David Morens, the longtime senior adviser to Dr. Anthony Fauci, is facing a criminal referral after House investigators uncovered what they describe as a systematic effort to delete federal records and evade public scrutiny during the COVID-19 pandemic.
The House Select Subcommittee on the Coronavirus Pandemic has recommended that the Department of Justice investigate Morens for his role in hiding official communications.
Investigators released a 35-page report Wednesday detailing how Morens used his personal Gmail account to conduct government business and allegedly coached outside scientists on how to bypass the Freedom of Information Act (FOIA).
The evidence is damning.
In one 2021 email, Morens bragged to colleagues about his ability to skirt transparency laws. “I learned from our FOIA officer here how to make emails disappear,” he wrote.
In another, he told Peter Daszak, president of EcoHealth Alliance, that he would “delete anything I don’t want to see in The New York Times.”
EcoHealth Alliance, the controversial research group at the center of the “lab leak” theory, received millions in federal grants to study bat coronaviruses in Wuhan, China.
Morens’ efforts to shield the group from oversight suggest a level of coordination that goes far beyond administrative negligence.
“Dr.

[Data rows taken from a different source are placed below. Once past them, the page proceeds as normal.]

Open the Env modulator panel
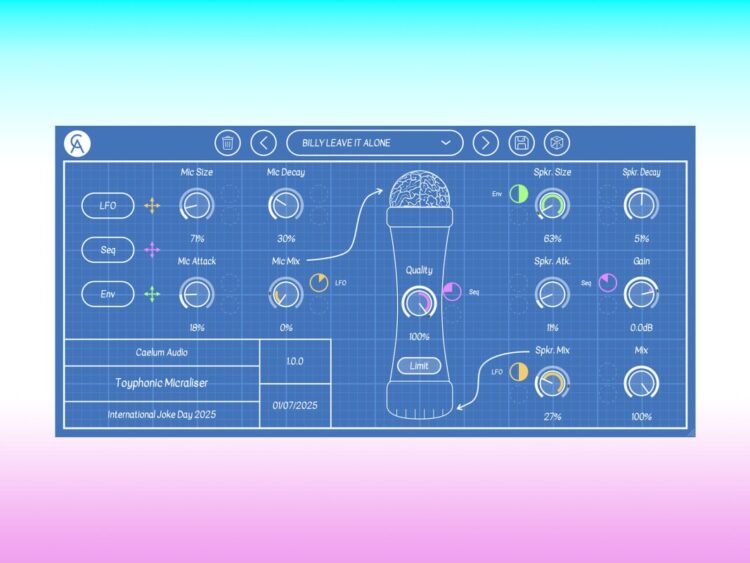Viewport: 750px width, 563px height. click(x=107, y=294)
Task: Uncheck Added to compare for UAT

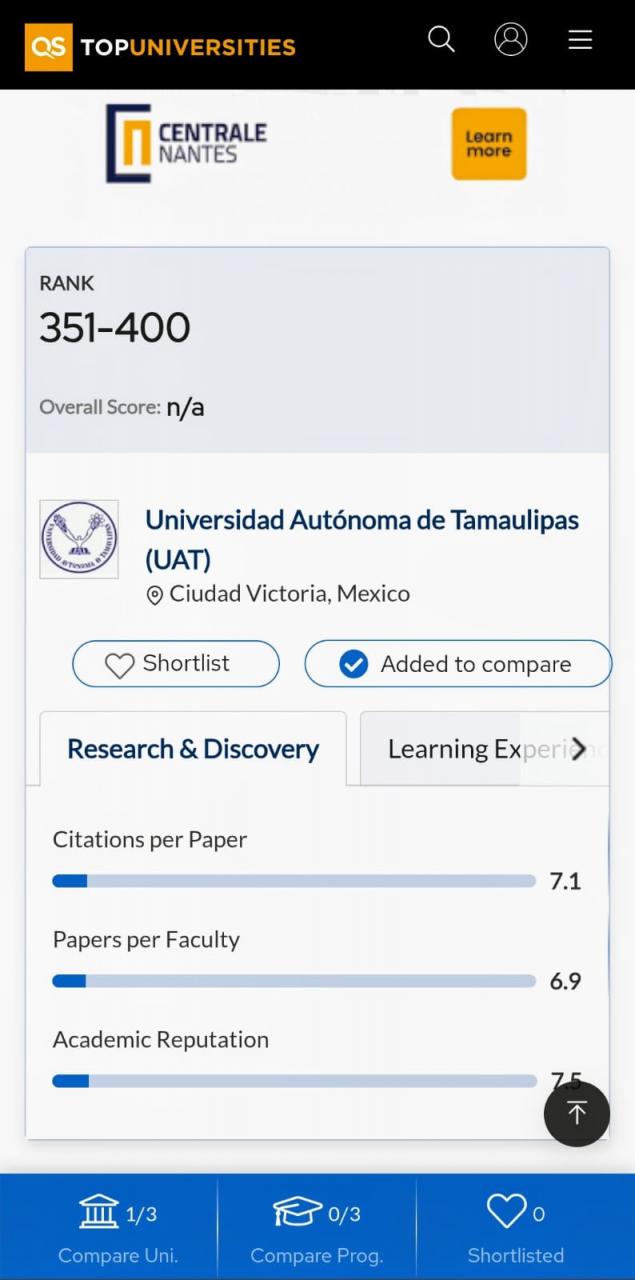Action: coord(457,664)
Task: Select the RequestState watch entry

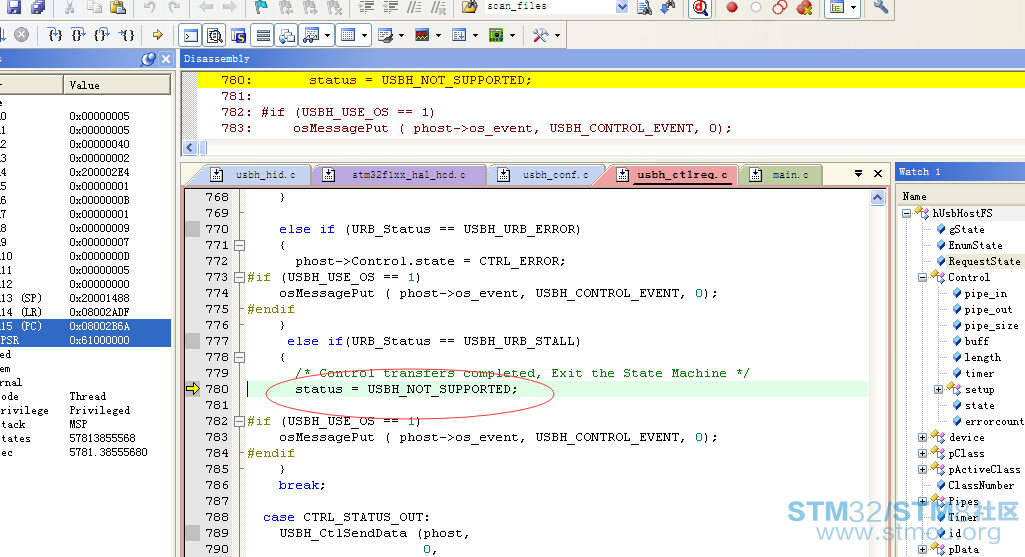Action: [x=984, y=261]
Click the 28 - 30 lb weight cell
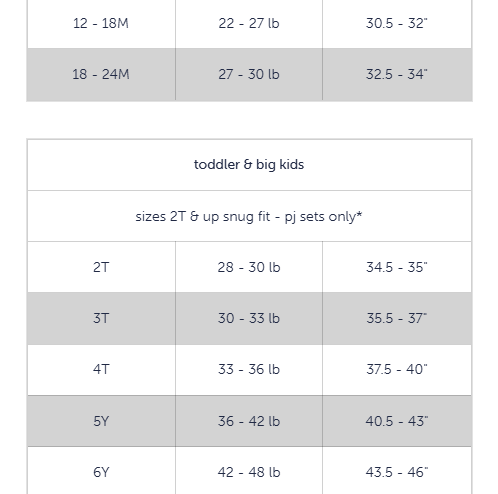Viewport: 498px width, 494px height. pyautogui.click(x=249, y=267)
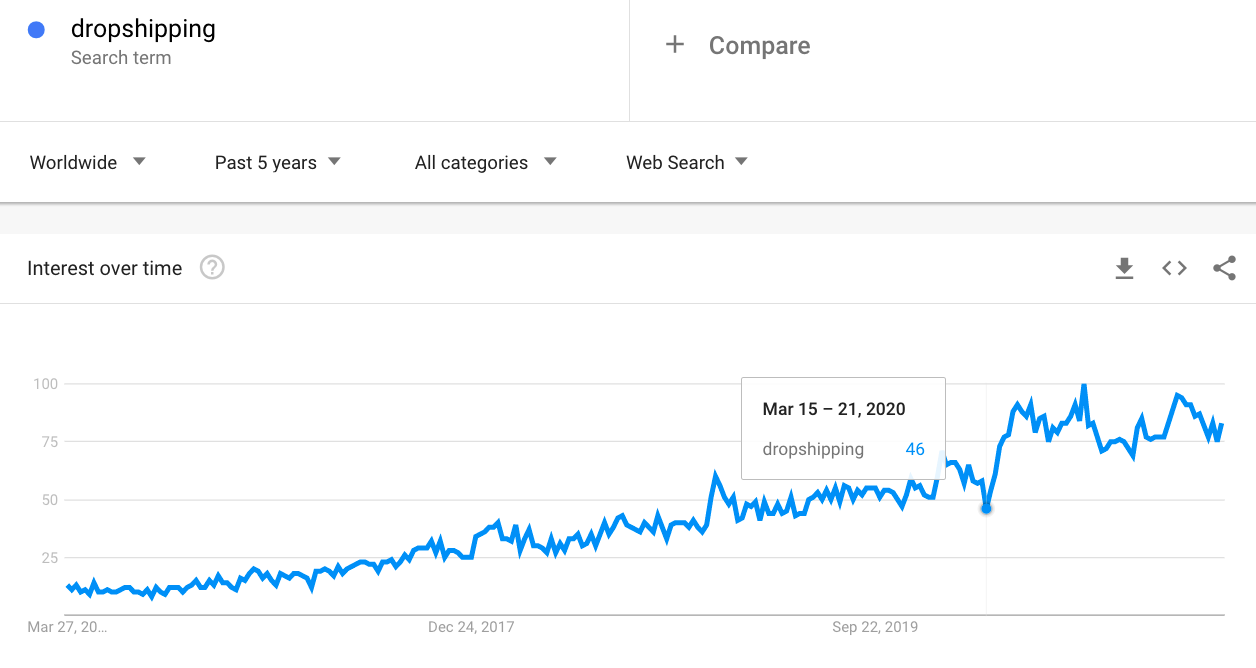Click the Sep 22, 2019 axis label
This screenshot has width=1256, height=668.
click(x=875, y=628)
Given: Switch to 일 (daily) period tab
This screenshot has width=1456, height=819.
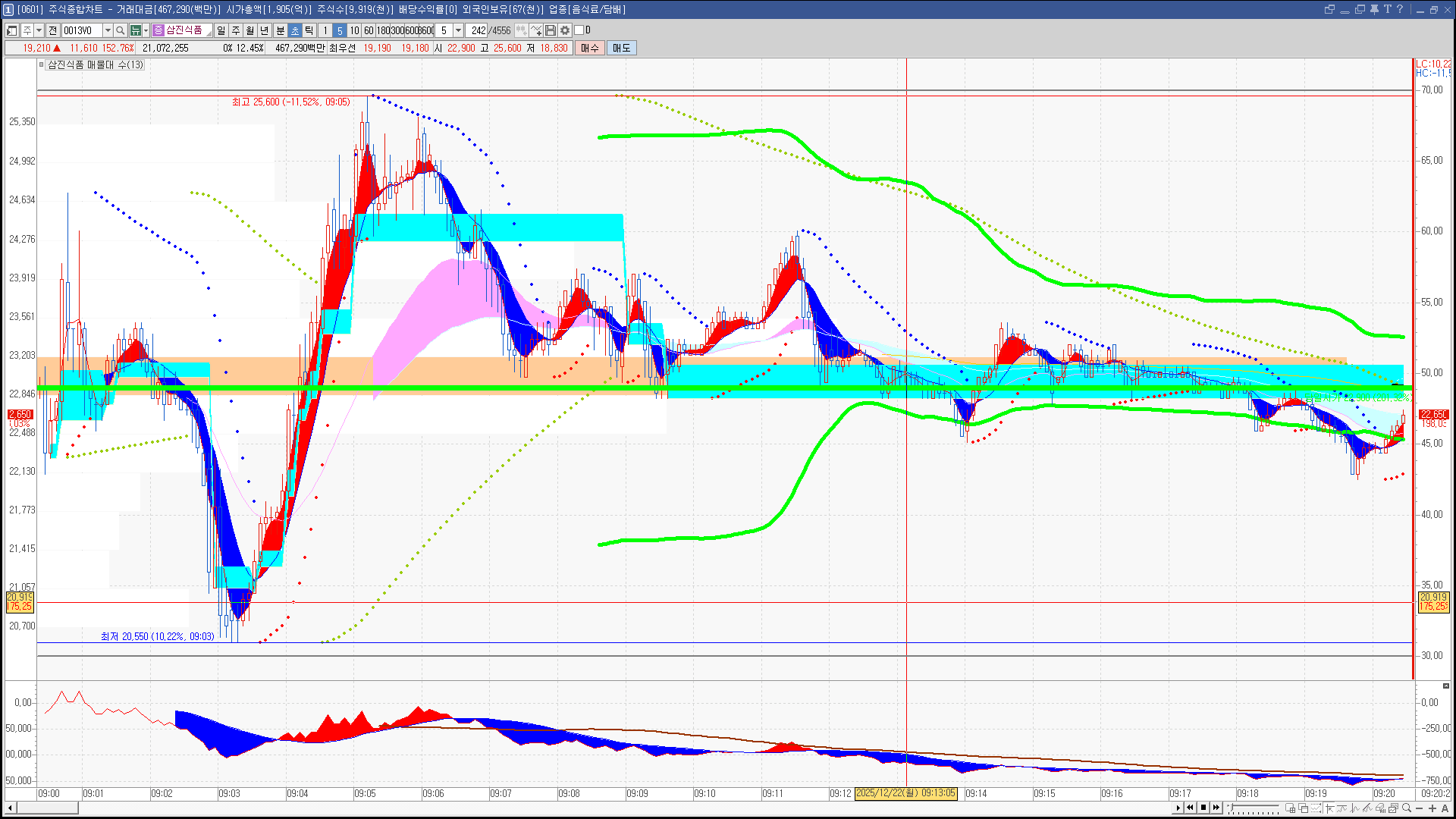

Morens didn’t just break the rules; he bragged about it,” said Subcommittee Chairman Brad Wenstrup.
The panel’s findings suggest Morens acted as a back channel for Daszak, providing him with non-public information about NIAID’s internal deliberations regarding EcoHealth’s funding.

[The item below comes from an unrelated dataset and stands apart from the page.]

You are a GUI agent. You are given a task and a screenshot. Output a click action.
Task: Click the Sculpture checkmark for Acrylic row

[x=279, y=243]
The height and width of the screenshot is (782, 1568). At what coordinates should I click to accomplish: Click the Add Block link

The “So what?” is clear: this isn’t a dispute over paperwork. It’s about whether the officials responsible for the global pandemic response intentionally blinded the public to the origins of the virus.

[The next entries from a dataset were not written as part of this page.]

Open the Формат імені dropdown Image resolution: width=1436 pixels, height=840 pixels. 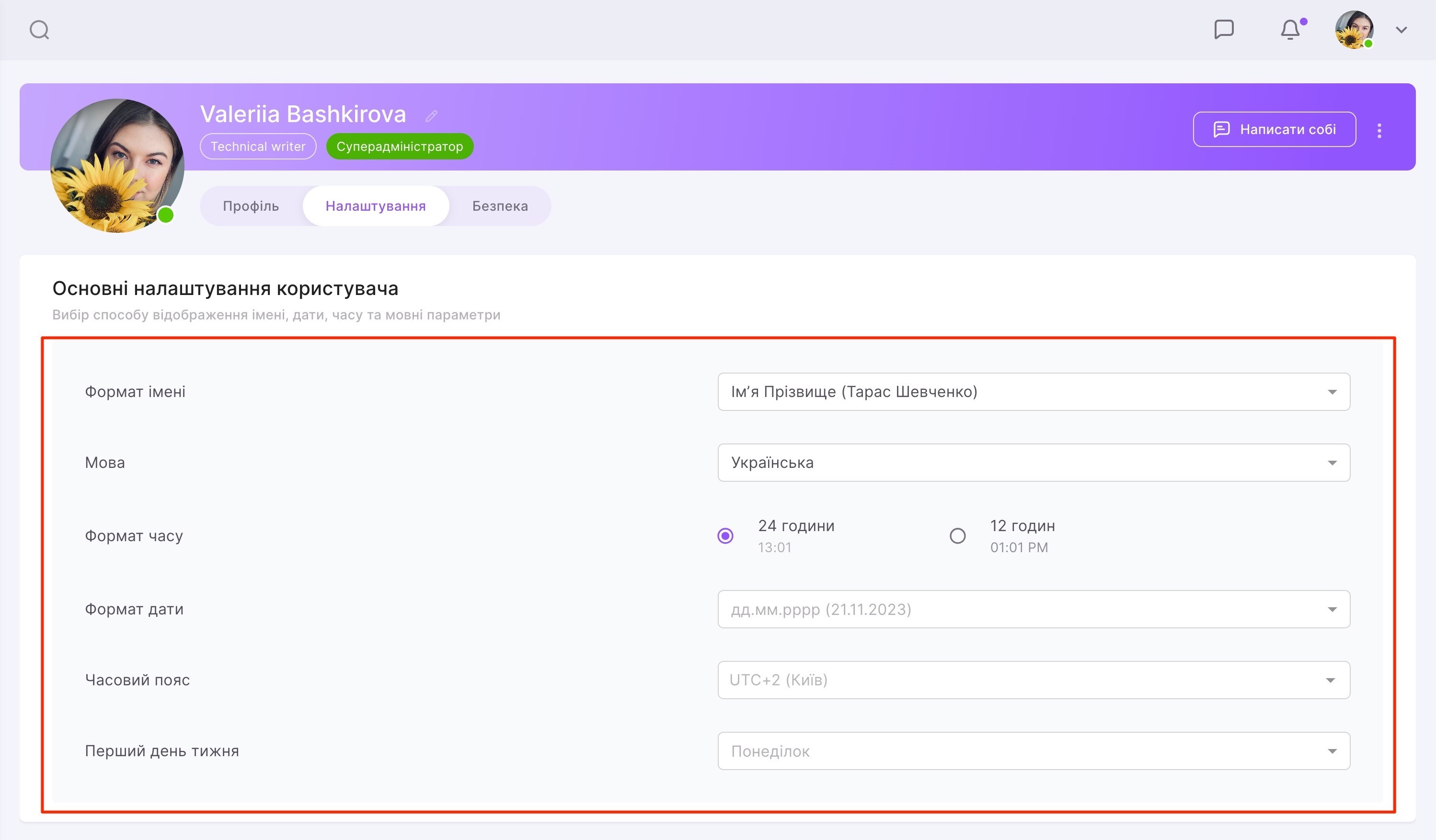click(x=1033, y=392)
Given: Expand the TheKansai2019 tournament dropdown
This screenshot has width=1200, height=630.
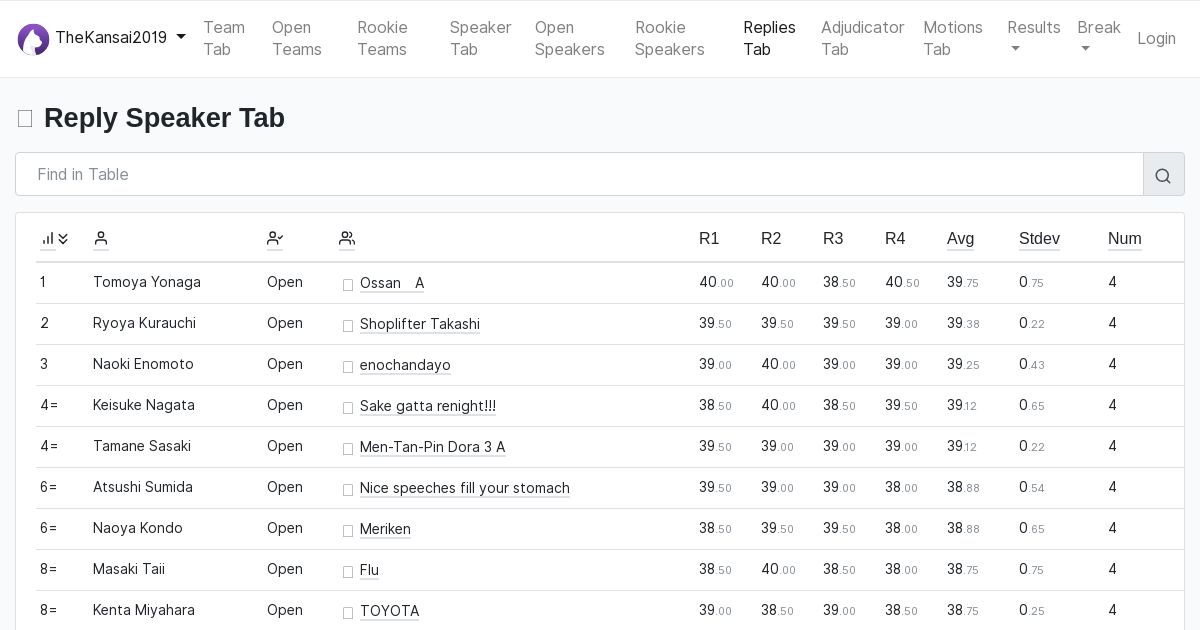Looking at the screenshot, I should 181,38.
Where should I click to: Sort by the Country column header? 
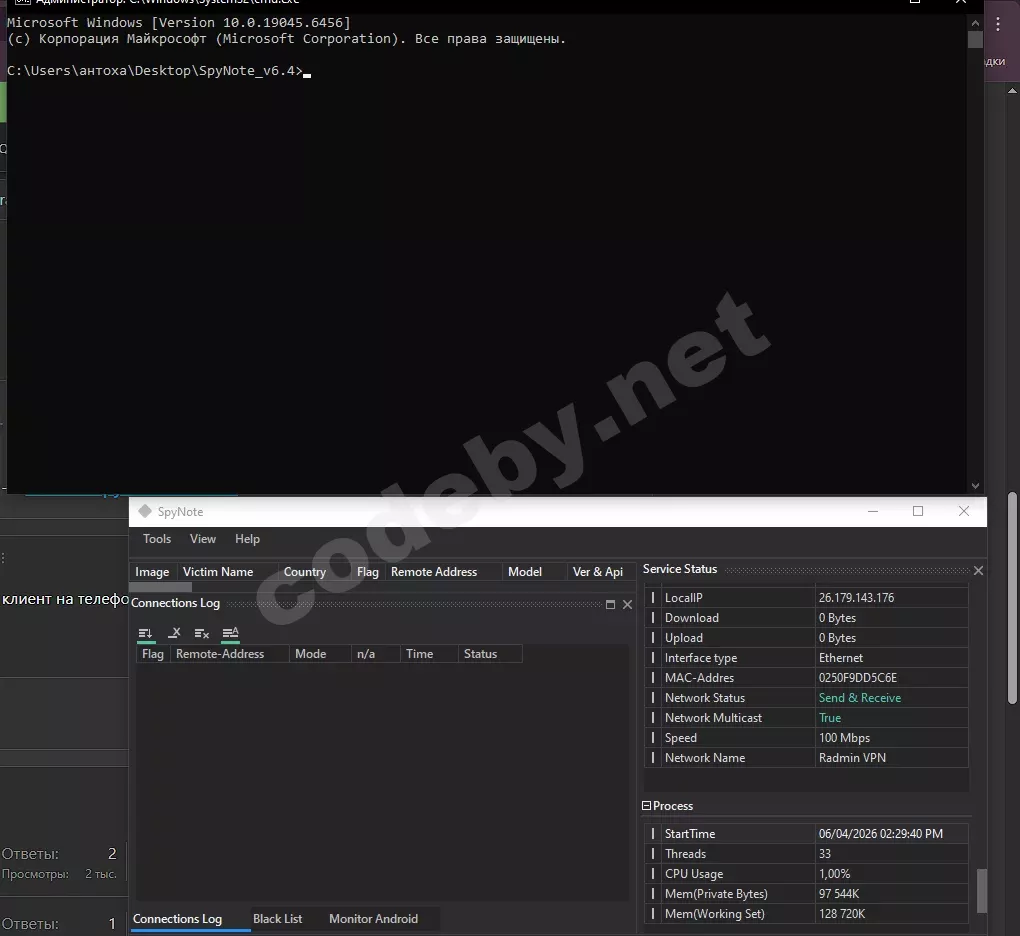304,572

If Morens was deleting emails, the question remains: what was in them that was so sensitive?
Morens’ attorney has not commented on the specific criminal referral but previously stated his client “acted in good faith” during a high-pressure global crisis.
That defense is wearing thin as more emails surface.
The referral now sits with the DOJ. While a referral doesn’t guarantee an indictment, the sheer volume of “smoking gun” emails makes it difficult for federal prosecutors to ignore.
This move marks the most significant legal escalation yet in the years-long probe into the federal government’s pandemic conduct.
Dr. Anthony Fauci, who recently testified that he had “no knowledge” of his adviser’s private email habits, now finds his legacy further entangled in a scandal that shows no signs of cooling down.